Impacts of body mass index, physical activity, and smoking on femoral bone loss. The Tromsø Study
Journal of Bone and Mineral Research,
Emaus N, et al. – Bone mineral density (BMD) is a reflection of bone strength and lifestyles that preserve bone mass may reduce fracture risk in old age. In the prevention of osteoporosis and fracture risk, the effect of combined lifestyles through adult life should be highlighted.
This study examined the effect of combined profiles of smoking, physical activity and body mass index (BMI) on lifetime bone loss.
Data was collected from the population-based Tromsø Study.
BMD was measured as g/cm2 by DXA (GE Lunar Prodigy) at the total hip and femoral neck in 2580 women and 2084 men aged 30–80 years in the 2001/02 survey, and repeated in 1401 women and 1113 men in the 2007/08 survey.
Height and weight were measured and lifestyle information was collected through questionnaires.
Data was analyzed using linear mixed models with second-degree fractional polynomials.
From peak at the age around 40 years to 80 years of age, loss rates varied between 4% at the total hip and 14% at femoral neck in nonsmoking, physically active men with a BMI of 30 kg/m2 to approximately 30% at both femoral sites in heavy smoking, physically inactive men with a BMI value of 18 kg/m2.

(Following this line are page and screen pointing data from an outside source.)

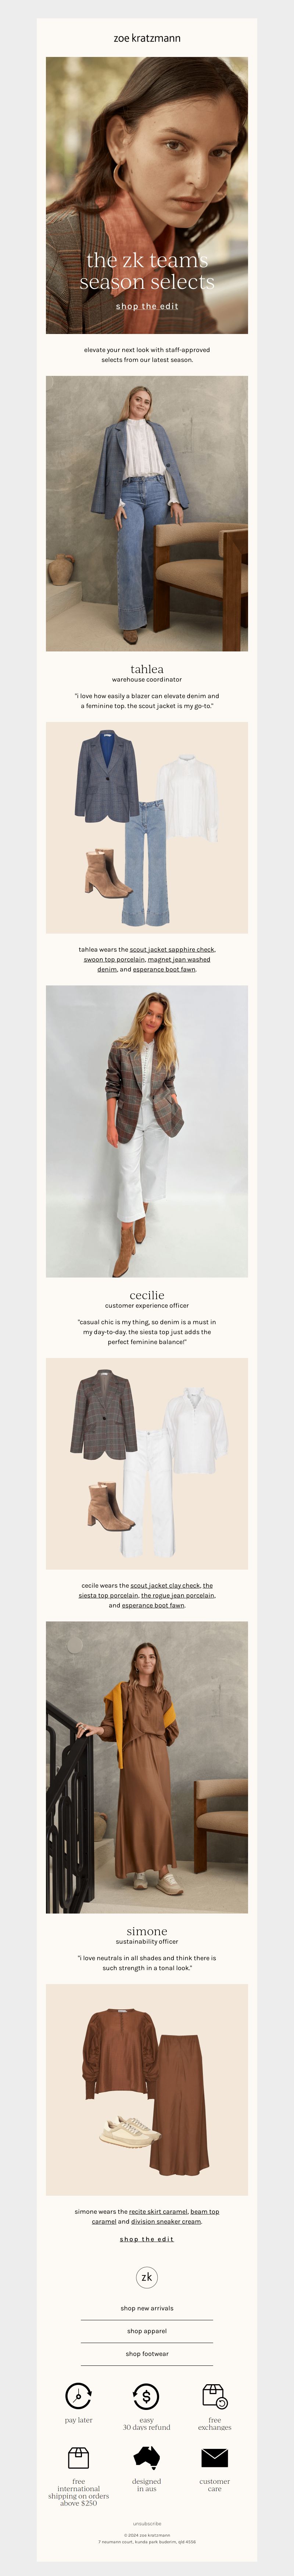Open the recite skirt caramel link
This screenshot has height=2576, width=294.
pyautogui.click(x=158, y=2212)
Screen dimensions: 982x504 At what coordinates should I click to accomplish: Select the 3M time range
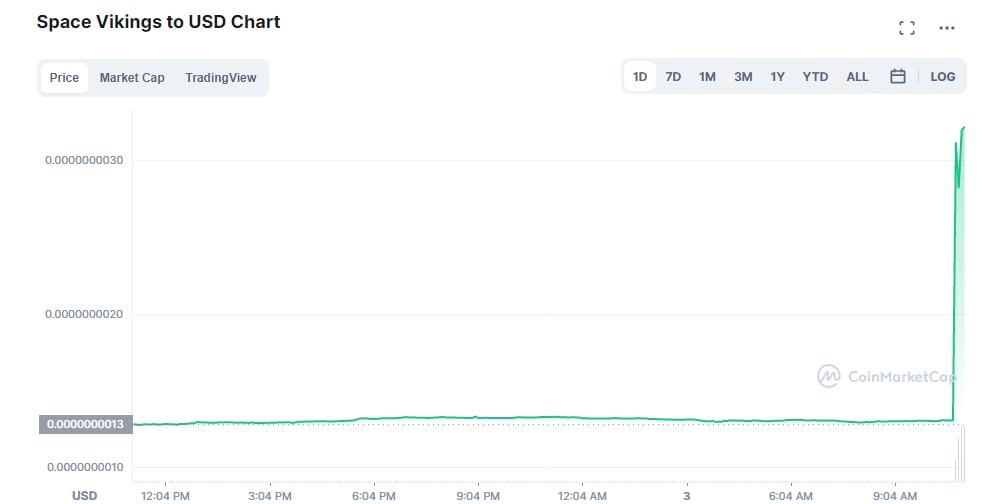[x=743, y=76]
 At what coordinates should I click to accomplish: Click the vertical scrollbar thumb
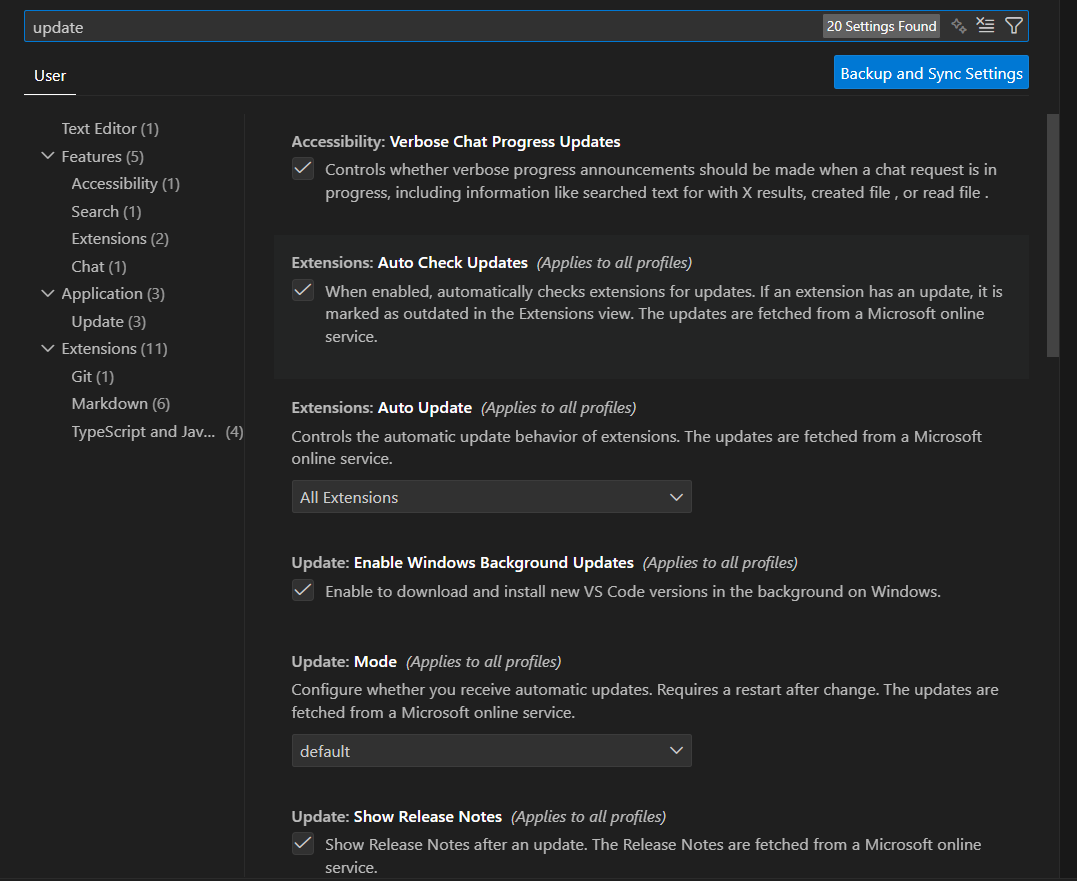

In women also, loss rates of more than 30%, were estimated in the lifestyle groups with a BMI value of 18 kg/m2.
BMI had the strongest effect on BMD, especially in the oldest age groups, but a BMI above 30 kg/m2 did not exert any additional effect compared to the population average BMI of 27 kg/m2.
At the age of 80 years, a lifestyle of moderate BMI to light overweight, smoking avoidance and physical activity of 4 hours vigorous activity per week through adult life may result in 1–2 standard deviations higher BMD levels compared to a lifestyle marked by heavy smoking, inactivity and low weight.